> _Instructions to follow_
Retyping the data exactly is the task. Include every line.
##############################
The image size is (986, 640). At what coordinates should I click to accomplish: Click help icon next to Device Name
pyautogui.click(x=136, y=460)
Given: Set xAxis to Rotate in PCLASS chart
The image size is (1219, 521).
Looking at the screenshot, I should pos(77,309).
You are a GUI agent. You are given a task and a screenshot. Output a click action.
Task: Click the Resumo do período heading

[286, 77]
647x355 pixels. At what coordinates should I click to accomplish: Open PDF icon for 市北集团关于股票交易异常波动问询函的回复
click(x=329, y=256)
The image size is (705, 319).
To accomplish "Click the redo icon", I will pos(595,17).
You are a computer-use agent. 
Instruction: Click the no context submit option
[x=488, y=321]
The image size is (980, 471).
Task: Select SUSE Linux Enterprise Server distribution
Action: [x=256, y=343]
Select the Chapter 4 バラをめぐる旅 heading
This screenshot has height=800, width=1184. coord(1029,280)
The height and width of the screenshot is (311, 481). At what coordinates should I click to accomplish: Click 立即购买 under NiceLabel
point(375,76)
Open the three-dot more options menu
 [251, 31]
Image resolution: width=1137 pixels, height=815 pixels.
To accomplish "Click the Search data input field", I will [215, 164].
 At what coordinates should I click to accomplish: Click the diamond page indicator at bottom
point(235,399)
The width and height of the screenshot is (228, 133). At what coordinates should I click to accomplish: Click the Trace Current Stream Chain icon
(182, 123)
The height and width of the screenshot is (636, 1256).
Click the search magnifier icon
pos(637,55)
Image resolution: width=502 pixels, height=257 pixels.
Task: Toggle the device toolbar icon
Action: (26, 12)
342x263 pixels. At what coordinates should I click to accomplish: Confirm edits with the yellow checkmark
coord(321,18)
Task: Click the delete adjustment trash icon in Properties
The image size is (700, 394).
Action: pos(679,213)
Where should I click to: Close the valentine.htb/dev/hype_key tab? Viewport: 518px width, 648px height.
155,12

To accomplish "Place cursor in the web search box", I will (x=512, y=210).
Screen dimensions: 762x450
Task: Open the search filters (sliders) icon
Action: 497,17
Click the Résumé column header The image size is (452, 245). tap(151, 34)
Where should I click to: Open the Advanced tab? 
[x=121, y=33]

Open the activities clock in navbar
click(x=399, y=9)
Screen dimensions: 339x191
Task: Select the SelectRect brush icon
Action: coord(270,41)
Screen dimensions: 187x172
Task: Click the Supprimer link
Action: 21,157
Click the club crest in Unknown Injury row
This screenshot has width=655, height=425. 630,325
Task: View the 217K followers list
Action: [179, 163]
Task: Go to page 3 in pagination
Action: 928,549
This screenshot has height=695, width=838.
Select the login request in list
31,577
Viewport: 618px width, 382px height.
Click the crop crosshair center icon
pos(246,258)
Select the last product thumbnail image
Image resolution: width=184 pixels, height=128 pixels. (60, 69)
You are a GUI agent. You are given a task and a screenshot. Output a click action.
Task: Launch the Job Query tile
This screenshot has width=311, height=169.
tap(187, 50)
##############################
> _Answer to the exercise_
The image size is (986, 640). At what coordinates should I click to accomplish: Click help icon next to Device Name
pyautogui.click(x=136, y=460)
Given: Set xAxis to Rotate in PCLASS chart
The image size is (1219, 521).
Looking at the screenshot, I should pos(77,309).
You are a GUI agent. You are given a task and a screenshot. Output a click action.
Task: Click the Resumo do período heading

[286, 77]
647x355 pixels. At what coordinates should I click to accomplish: Open PDF icon for 市北集团关于股票交易异常波动问询函的回复
click(x=329, y=256)
The image size is (705, 319).
To accomplish "Click the redo icon", I will pos(595,17).
You are a computer-use agent. 
Instruction: Click the no context submit option
[x=488, y=321]
The image size is (980, 471).
Task: Select SUSE Linux Enterprise Server distribution
Action: [x=256, y=343]
Select the Chapter 4 バラをめぐる旅 heading
This screenshot has height=800, width=1184. coord(1029,280)
The height and width of the screenshot is (311, 481). At what coordinates should I click to accomplish: Click 立即购买 under NiceLabel
point(375,76)
Open the three-dot more options menu
 [251, 31]
Image resolution: width=1137 pixels, height=815 pixels.
To accomplish "Click the Search data input field", I will [215, 164].
 At what coordinates should I click to accomplish: Click the diamond page indicator at bottom
point(235,399)
The width and height of the screenshot is (228, 133). At what coordinates should I click to accomplish: Click the Trace Current Stream Chain icon
(182, 123)
The height and width of the screenshot is (636, 1256).
Click the search magnifier icon
pos(637,55)
Image resolution: width=502 pixels, height=257 pixels.
Task: Toggle the device toolbar icon
Action: (26, 12)
342x263 pixels. At what coordinates should I click to accomplish: Confirm edits with the yellow checkmark
coord(321,18)
Task: Click the delete adjustment trash icon in Properties
The image size is (700, 394).
Action: pos(679,213)
Where should I click to: Close the valentine.htb/dev/hype_key tab? Viewport: 518px width, 648px height.
155,12

To accomplish "Place cursor in the web search box", I will (x=512, y=210).
Screen dimensions: 762x450
Task: Open the search filters (sliders) icon
Action: 497,17
Click the Résumé column header The image size is (452, 245). tap(151, 34)
Where should I click to: Open the Advanced tab? 
[x=121, y=33]

Open the activities clock in navbar
click(x=399, y=9)
Screen dimensions: 339x191
Task: Select the SelectRect brush icon
Action: coord(270,41)
Screen dimensions: 187x172
Task: Click the Supprimer link
Action: 21,157
Click the club crest in Unknown Injury row
This screenshot has width=655, height=425. 630,325
Task: View the 217K followers list
Action: [179, 163]
Task: Go to page 3 in pagination
Action: 928,549
This screenshot has height=695, width=838.
Select the login request in list
31,577
Viewport: 618px width, 382px height.
Click the crop crosshair center icon
pos(246,258)
Select the last product thumbnail image
Image resolution: width=184 pixels, height=128 pixels. (60, 69)
You are a GUI agent. You are given a task and a screenshot. Output a click action.
Task: Launch the Job Query tile
This screenshot has width=311, height=169.
tap(187, 50)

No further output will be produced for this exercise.